*** Data shown ***

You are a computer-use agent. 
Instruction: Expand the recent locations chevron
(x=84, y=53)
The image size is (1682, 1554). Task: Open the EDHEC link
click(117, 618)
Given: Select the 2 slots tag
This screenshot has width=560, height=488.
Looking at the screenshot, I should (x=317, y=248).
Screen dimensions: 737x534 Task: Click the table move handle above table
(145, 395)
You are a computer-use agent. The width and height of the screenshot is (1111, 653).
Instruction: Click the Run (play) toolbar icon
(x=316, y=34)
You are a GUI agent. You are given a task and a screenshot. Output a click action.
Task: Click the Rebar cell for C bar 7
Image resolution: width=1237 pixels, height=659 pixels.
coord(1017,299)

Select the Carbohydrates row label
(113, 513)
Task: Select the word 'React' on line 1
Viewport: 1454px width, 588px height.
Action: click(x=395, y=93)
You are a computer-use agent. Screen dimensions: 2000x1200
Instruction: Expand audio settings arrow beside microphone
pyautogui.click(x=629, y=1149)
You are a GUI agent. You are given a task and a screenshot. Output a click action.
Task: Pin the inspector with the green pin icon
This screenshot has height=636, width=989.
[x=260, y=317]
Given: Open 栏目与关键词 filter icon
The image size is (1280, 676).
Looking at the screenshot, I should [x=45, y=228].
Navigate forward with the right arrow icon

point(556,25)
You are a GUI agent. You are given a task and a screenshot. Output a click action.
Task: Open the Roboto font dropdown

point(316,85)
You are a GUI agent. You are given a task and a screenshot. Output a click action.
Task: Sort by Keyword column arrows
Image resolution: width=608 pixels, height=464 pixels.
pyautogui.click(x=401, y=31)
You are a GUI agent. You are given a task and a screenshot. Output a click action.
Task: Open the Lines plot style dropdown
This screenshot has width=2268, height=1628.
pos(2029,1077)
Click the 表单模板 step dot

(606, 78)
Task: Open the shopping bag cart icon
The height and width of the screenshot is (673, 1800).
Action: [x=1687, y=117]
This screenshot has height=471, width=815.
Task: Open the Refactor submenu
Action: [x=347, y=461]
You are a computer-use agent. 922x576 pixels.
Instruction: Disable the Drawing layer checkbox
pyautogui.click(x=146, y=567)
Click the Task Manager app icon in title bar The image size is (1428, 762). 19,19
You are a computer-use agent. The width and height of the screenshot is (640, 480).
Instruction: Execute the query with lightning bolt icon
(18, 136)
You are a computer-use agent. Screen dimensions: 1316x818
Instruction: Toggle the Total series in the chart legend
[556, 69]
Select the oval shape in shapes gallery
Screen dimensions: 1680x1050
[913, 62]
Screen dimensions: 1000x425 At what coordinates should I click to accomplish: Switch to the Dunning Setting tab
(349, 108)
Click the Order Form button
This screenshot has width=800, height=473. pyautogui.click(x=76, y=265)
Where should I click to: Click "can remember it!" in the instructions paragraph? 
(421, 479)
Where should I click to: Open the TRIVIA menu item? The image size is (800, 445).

*** End of Data shown ***

# Description of the task:
Your answer must be a single number: the count of lines in the records that hold the word "computer".

# Written response:
6